## INPUT DATA
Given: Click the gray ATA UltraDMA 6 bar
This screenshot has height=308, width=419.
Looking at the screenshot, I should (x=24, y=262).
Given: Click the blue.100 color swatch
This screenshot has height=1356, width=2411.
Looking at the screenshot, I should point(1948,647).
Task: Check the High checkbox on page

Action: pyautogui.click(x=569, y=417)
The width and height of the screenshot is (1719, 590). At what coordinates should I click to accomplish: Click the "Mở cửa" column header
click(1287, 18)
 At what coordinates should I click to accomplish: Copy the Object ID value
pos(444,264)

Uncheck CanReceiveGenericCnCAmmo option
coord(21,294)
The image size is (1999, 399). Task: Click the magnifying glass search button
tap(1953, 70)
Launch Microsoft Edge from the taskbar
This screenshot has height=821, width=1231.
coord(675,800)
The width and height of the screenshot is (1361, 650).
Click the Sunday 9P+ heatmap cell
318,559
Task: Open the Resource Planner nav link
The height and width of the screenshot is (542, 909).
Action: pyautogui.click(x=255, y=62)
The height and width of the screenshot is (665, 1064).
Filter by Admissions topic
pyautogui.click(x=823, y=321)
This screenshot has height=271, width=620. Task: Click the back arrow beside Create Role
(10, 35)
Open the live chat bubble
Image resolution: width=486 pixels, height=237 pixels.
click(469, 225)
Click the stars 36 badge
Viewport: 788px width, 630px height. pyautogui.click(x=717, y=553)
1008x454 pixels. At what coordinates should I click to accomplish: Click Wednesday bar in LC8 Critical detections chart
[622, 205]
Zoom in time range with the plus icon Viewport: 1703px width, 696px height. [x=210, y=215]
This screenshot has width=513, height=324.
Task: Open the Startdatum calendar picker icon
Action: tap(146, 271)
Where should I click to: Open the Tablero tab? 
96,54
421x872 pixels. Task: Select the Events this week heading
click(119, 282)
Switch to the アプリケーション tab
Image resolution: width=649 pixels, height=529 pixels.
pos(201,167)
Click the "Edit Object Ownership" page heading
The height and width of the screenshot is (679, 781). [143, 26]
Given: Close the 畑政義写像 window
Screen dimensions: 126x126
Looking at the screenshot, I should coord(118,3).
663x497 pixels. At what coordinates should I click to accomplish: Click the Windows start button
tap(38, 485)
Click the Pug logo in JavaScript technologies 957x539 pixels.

## WHAT NEEDS TO BE DONE
Write out the lines of the items above, starting at the line that contains "Uncheck CanReceiveGenericCnCAmmo option" and ending at the line that contains "pyautogui.click(x=823, y=321)", with both of those lines included.

## RESULT BELOW
Uncheck CanReceiveGenericCnCAmmo option
coord(21,294)
The image size is (1999, 399). Task: Click the magnifying glass search button
tap(1953, 70)
Launch Microsoft Edge from the taskbar
This screenshot has height=821, width=1231.
coord(675,800)
The width and height of the screenshot is (1361, 650).
Click the Sunday 9P+ heatmap cell
318,559
Task: Open the Resource Planner nav link
The height and width of the screenshot is (542, 909).
Action: pyautogui.click(x=255, y=62)
The height and width of the screenshot is (665, 1064).
Filter by Admissions topic
pyautogui.click(x=823, y=321)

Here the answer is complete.